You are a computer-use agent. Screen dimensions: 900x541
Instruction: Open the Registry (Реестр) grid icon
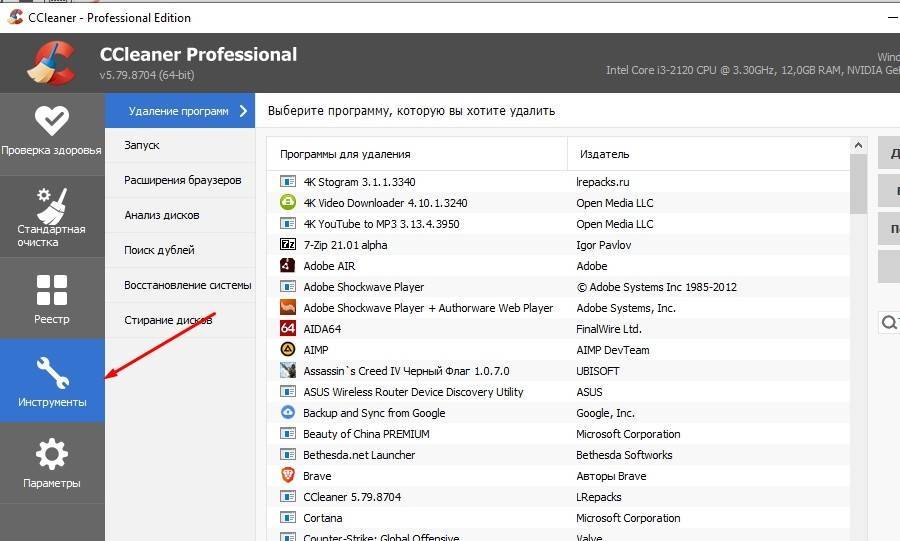point(51,290)
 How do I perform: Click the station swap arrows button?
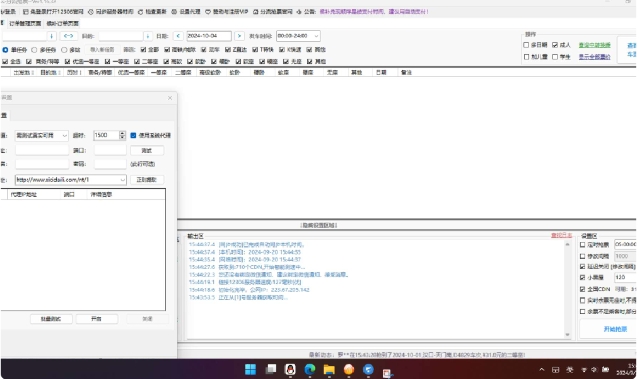(x=68, y=36)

■ **WORK REQUIRED**
Would you copy out the data exactly, leaving every picture out?

■ **YOUR RESPONSE**
You are a computer-use agent. Screen dimensions: 900x541
Instruction: Open the Registry (Реестр) grid icon
point(51,290)
 How do I perform: Click the station swap arrows button?
(x=68, y=36)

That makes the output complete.